== Segment start ==

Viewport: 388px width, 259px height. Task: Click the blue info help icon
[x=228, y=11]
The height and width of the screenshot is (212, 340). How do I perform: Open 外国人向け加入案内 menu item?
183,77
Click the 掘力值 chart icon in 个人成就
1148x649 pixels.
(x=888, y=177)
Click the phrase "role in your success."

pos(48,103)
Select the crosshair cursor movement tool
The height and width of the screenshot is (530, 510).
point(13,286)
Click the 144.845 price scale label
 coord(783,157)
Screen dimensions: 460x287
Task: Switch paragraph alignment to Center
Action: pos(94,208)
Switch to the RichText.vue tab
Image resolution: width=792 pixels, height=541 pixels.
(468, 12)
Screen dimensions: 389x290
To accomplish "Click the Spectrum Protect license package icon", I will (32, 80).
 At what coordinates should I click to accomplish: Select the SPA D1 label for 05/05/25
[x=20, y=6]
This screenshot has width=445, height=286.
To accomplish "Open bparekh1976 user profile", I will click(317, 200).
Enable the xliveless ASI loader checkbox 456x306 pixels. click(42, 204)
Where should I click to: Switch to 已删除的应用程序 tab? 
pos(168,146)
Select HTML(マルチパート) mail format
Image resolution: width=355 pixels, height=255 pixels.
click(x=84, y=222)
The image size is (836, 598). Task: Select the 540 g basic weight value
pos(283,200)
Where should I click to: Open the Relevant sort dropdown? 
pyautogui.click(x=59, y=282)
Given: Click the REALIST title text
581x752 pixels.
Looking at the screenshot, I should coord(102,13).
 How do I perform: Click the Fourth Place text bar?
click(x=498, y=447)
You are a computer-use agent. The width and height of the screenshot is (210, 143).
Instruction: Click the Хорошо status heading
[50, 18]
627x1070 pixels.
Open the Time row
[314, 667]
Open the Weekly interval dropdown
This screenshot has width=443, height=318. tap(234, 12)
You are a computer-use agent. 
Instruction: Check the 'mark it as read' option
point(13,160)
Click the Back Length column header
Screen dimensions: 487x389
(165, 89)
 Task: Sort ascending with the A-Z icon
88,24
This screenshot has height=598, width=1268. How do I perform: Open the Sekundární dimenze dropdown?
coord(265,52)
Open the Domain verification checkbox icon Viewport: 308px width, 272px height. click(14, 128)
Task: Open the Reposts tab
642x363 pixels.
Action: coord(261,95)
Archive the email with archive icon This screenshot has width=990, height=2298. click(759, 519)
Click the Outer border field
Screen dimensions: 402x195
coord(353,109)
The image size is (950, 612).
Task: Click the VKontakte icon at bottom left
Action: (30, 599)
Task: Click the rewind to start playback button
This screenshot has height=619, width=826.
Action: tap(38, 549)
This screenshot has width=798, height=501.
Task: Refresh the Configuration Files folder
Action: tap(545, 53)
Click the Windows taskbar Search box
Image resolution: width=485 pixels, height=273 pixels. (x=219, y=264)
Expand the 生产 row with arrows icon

== Segment end ==

EXERCISE REQUIREMENTS -> Report only a number, the count of lines in the listing that contain the word "agent".

RESPONSE AREA -> 2